Las ruedas se atascaban entre el barro. Nos vinimos sobre las mulas, pero a lomo. Tiempo habría de volver al día siguiente a por el carruaje.
Fue cambiar el aire y derramarse el cielo. Pero era una agua cálida. Fue la primera vez que subí a una caballería. El cuerpo de Santiago me protegía un poco del agua. Yo venía delante y no hizo falta mucho para tener el primer percance, pues a punto estuve de caer, al emprender el animal un ligero trote. Ni siquiera sabía que las acémilas podían trotar.
Luego, bajo la chimenea, me dijo Santiago que una acémila podía ir incluso al galope. Que él las había visto correr. Sobre el macho- atrás- venía la abuela. Una abuela de cincuenta años. Por tales tiempos- estoy hablando de mi infancia- la gente avejentaba pronto. Pero la mujer venía también al trote sobre el animal. La galera la habíamos tenido que dejar en el campo.
Me habían dejado al cuidado de ellos: de la pobre viuda y del capataz- Santiago. Un capataz al que apenas recogíamos para pagarle. Pero, técnicamente, éramos amos. Amos pobres, pero amos. Unos amos cuyos hijos andaban en fábricas del exterior, en la industrializada Europa. Mientras, nosotros, seguíamos con la trilla de pedernal y otros utensilios paleolíticos y la tracción animal. Aunque ya se veían los primeros tractores, nosotros seguíamos con tal ganado. Y de qué manera. Ahora a sus lomos emulando- nunca mejor dicho- a las caballerías de las películas de vaqueros.
Sobre aquel camino, empapado completamente y con una cortina de agua sobresaliente me parecía estar viviendo una auténtica aventura.
De repente, a Santiago- el capataz- se le cae el sombrero.

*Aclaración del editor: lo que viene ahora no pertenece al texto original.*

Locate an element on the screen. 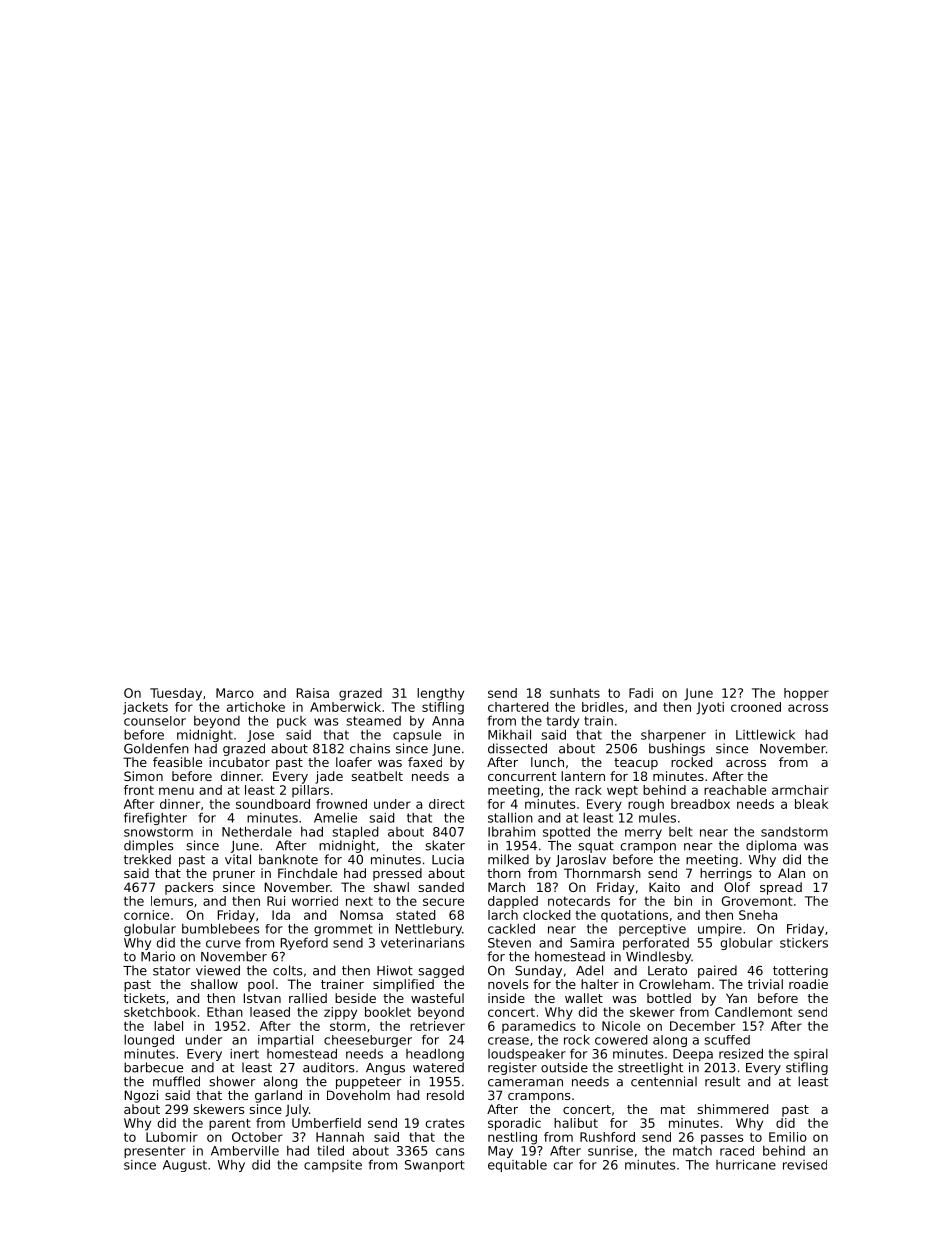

Un sombrero, no de paja que solíamos usar, sino de fieltro. Y me quedo yo solo sobre la caballería, sujetándola de las riendas. El animal que nota mi falta de aplomo y no obedece a "sió" alguno. Menos mal que nos pilla corriendo Santiago. Es algo menor que la abuela pero yo lo veo también como un hombre viejo. Pero nos da alcance y el animal se sosiega.
Bajo la chimenea contamos el percance.
A la galera: un carro de dos tiros de mula, de madera y hierro, habrá que sacarla con un tractor- comenta Santiago. Otra gabela más. En aquella casa no ganamos para sustos ni episodios como el que digo.
Por lo menos tenemos lumbre para secarnos- dice la viuda. Yo, su único nieto, lo celebro. Del fuego emergen unas llamas con efecto hipnótico. En la cuadra, la mula y el macho se sacuden la humedad con resuellos. Les hemos dejado una buena porción de grano. Con nosotros no se aburren- comenta Santiago.